- [Given request] Which rows below contain the word "checkmark", with case counting? Copy each of those rows in full.

- [Information shown]
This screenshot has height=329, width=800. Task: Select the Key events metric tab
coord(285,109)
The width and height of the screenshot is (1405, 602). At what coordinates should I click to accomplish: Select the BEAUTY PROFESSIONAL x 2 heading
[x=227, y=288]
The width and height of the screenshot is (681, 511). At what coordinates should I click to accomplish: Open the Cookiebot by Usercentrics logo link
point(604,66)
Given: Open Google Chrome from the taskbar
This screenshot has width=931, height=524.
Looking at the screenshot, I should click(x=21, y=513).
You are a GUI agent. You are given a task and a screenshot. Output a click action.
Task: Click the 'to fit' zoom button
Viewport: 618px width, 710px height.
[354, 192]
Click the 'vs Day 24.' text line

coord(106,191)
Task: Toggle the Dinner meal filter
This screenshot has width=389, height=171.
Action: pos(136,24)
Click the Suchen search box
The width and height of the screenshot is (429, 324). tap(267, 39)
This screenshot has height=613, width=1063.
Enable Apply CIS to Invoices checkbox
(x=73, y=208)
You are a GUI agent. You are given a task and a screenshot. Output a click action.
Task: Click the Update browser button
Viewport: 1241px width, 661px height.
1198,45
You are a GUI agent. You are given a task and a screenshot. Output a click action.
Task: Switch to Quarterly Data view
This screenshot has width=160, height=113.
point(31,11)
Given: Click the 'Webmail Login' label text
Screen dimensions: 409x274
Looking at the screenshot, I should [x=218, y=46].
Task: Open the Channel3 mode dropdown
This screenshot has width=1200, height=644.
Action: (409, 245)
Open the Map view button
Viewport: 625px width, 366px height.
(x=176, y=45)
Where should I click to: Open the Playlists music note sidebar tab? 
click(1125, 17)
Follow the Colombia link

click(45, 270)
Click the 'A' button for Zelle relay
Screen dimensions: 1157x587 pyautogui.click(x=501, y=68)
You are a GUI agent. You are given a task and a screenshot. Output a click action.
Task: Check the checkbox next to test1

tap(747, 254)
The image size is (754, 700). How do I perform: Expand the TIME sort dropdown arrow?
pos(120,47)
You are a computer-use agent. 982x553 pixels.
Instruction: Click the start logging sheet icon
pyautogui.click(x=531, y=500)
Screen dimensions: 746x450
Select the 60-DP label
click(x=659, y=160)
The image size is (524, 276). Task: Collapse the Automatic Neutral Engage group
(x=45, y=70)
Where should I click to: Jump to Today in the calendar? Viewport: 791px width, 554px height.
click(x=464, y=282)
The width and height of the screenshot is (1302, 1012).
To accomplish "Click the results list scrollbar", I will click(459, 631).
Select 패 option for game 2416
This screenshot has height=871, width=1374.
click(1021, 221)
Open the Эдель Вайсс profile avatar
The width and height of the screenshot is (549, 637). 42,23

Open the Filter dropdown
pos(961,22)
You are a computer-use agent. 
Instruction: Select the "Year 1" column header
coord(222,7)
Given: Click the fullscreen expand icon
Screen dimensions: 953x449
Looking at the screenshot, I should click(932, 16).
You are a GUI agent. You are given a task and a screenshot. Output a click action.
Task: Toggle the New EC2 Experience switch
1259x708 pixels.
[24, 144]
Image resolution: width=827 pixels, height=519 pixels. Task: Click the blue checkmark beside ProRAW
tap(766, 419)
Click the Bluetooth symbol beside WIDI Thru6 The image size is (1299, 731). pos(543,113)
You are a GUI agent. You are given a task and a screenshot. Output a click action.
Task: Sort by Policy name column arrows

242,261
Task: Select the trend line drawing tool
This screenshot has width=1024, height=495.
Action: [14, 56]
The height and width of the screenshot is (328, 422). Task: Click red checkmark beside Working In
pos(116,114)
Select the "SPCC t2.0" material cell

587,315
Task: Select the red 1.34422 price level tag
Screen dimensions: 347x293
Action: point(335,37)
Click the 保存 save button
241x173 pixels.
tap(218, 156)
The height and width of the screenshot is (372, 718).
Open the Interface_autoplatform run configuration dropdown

- [Solution to this exercise]
Image resolution: width=827 pixels, height=519 pixels. Task: Click the blue checkmark beside ProRAW
The height and width of the screenshot is (328, 422). Task: Click red checkmark beside Working In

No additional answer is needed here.